Kasus-kasus mutilasi dan pembunuhan dalam wujud penganiayaan sadis kembali mengguncang ranah publik. Dari berita di berbagai platform media hingga perbincangan di media sosial, kebrutalan yang terjadi tidak hanya menyisakan luka fisik bagi korban, tetapi juga trauma kolektif bagi masyarakat. Hanya dalam hitungan jam, kita ditunjukkan aksi pembunuhan satu keluarga dan mutilasi yang terjadi di Indramayu dan Mojokerto.

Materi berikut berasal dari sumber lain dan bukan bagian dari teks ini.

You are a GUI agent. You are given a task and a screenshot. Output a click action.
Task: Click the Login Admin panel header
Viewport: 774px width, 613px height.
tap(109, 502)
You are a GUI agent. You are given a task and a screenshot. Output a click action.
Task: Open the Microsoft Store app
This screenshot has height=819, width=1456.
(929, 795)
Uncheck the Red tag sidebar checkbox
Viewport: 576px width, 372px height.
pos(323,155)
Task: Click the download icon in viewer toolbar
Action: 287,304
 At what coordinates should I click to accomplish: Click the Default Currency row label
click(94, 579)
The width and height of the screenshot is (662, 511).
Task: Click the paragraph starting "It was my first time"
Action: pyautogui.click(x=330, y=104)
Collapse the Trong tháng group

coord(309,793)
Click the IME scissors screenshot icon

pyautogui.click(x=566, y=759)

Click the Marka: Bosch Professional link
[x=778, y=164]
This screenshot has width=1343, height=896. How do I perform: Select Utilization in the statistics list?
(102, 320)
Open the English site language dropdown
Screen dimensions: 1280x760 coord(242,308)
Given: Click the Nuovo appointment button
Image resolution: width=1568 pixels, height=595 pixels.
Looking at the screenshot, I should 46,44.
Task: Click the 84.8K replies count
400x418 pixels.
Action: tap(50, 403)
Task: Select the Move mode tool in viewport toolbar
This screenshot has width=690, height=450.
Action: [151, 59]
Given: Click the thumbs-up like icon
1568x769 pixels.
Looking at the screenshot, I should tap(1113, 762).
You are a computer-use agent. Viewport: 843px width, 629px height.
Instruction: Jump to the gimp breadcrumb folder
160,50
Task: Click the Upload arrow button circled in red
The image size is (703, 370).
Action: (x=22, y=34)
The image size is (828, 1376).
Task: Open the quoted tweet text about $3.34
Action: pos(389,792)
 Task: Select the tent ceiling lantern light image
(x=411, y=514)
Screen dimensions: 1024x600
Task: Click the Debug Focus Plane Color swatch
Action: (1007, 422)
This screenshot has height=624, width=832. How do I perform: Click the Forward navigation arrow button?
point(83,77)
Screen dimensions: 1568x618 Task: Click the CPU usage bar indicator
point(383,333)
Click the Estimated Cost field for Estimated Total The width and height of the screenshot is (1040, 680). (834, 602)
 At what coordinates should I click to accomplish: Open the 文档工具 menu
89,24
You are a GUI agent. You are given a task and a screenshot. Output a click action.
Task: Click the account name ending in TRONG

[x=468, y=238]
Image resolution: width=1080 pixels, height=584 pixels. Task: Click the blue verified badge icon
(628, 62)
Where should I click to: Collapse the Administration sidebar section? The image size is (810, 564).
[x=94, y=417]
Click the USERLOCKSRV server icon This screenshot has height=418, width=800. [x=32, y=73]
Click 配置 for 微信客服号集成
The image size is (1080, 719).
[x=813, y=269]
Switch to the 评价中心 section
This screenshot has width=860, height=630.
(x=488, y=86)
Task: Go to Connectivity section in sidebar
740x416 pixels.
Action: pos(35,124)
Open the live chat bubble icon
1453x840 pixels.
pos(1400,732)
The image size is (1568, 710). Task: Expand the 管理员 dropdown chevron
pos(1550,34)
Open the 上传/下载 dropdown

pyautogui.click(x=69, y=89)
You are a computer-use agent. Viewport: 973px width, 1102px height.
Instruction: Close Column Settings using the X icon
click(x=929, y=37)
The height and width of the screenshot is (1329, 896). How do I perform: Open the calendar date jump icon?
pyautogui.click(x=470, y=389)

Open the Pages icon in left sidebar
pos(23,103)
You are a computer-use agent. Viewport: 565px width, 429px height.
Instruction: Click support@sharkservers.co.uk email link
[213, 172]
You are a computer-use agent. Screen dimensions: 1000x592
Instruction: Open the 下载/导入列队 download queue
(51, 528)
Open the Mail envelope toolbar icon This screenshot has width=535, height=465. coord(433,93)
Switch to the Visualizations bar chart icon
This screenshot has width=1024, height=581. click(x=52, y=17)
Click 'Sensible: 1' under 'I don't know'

Aparat kepolisian memang mampu menangkap pelaku, namun, sekali lagi, kita terlanjur disuguhkan drama sosial yang mengiris hati: bagaimana mungkin seseorang dimutilasi hingga ratusan potong atau betapa sadisnya sekeluarga dibunuh di mana terdapat anggota keluarga korban yang masih balita di dalamnya.
Data dari Komnas Perempuan (2024) mencatat bahwa kekerasan berbasis gender, termasuk kasus ekstrem seperti mutilasi, terus meningkat dalam beberapa tahun terakhir. Sementara itu, laporan Badan Reserse Kriminal (Bareskrim) Polri (2024) menunjukkan bahwa motif di balik kekerasan ini sering kali dipicu oleh hal-hal sepele seperti cemburu, dendam, atau konflik personal yang tidak terselesaikan.